AI's reliance on applicant and current employees' personal data raises privacy issues. These issues effect both applicants and current employees, but also may have implications for third parties who are linked through social media to applicants or current employees. For example, a sweep of someone's social media will also show their friends and people they have tagged in photos or posts.

== AI and the future of hiring ==
AI along with other technological advances, such as improvements in robotics have placed 47% of jobs at risk of being eliminated in the future. In 2016, the founder of the World Economic Forum, Klaus Schwab, called AI and related technology the "Fourth Industrial Revolution". Other scholars claim that AI has already led to significant job loss for unskilled labor and that it will eliminate middle- and high-skill jobs in the future. This position is based around the idea that AI is not yet a technology of general use and that any potential Fourth Industrial Revolution has not fully occurred.

+--

__To do__:
- a) Answer these from the passage on AI and hiring:
(i) What share of jobs does it say AI and other advances have put at risk of being eliminated?
(ii) In what year did Klaus Schwab call AI and related technology the "Fourth Industrial Revolution"?
(iii) Besides applicants and current employees, who may be affected by the privacy issues it describes?
- b) Print the passage on AI and hiring word for word, starting at "AI's reliance on" and ending at "photos or posts.".
- c) Please write what comes next in the passage on AI and hiring, picking up right after its final sentence.

__Extracted material__:
+--

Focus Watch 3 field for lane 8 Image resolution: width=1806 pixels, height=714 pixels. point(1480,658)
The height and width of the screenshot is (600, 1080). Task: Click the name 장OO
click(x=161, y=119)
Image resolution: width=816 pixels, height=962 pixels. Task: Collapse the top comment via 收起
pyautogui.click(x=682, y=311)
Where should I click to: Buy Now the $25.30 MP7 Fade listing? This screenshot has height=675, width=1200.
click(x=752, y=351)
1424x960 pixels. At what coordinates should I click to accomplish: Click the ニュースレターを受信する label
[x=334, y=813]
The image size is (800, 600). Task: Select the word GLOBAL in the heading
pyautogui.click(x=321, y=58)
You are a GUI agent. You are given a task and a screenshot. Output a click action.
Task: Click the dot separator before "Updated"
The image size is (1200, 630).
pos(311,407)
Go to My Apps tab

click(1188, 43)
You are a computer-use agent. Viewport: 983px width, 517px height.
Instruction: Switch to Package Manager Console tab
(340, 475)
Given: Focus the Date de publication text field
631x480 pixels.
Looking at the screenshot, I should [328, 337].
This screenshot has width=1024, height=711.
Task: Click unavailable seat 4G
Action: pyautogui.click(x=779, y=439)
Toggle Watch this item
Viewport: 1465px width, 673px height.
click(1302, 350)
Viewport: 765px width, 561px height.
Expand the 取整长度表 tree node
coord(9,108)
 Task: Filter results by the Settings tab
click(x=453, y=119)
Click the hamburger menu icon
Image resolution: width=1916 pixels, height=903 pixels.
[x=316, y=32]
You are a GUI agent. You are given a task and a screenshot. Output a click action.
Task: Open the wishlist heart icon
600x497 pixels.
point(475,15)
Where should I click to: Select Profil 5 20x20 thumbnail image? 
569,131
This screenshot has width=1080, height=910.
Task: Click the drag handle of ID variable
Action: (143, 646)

+--

__Answers for the exercise__:
- a)
(i) 47%
(ii) 2016
(iii) Third parties who are linked through social media to applicants or current employees

- b)
AI's reliance on applicant and current employees' personal data raises privacy issues. These issues effect both applicants and current employees, but also may have implications for third parties who are linked through social media to applicants or current employees. For example, a sweep of someone's social media will also show their friends and people they have tagged in photos or posts.

- c)
According to some scholars, however, the transformative impact of AI on labor has been overstated. The "no-real-change" theory holds that an IT revolution has already occurred, but that the benefits of implementing new technologies does not outweigh the costs associated with adopting them. This theory claims that the result of the IT revolution is thus much less impactful than had originally been forecasted.

A third theory holds that the effect of AI and other technological advances is too complicated to yet be understood. This theory is centered around the idea that while AI will likely eliminate jobs in the short term, it will also likely increase the demand for other jobs. The question then becomes will the new jobs be accessible to people and will they emerge near when jobs are eliminated.

==AI use in hiring for candidates==

Job seekers now commonly encounter AI-driven tools at multiple stages, including automated resume parsing, video interview analysis, chatbots for frequently asked questions, and real‑time application updates. Some candidates also employ AI career agents, designed to optimize job searches, tailor applications, and interface with hiring teams.

A 2025 Australian study found that AI-driven video interviews exhibited transcription error rates of up to 22% for non‑native speakers and those with speech-related disabilities, raising concerns of discrimination. A 2017 study in the Journal of Sociology found persistent gender and racial disparities in AI screening tools, even when fairness interventions are applied.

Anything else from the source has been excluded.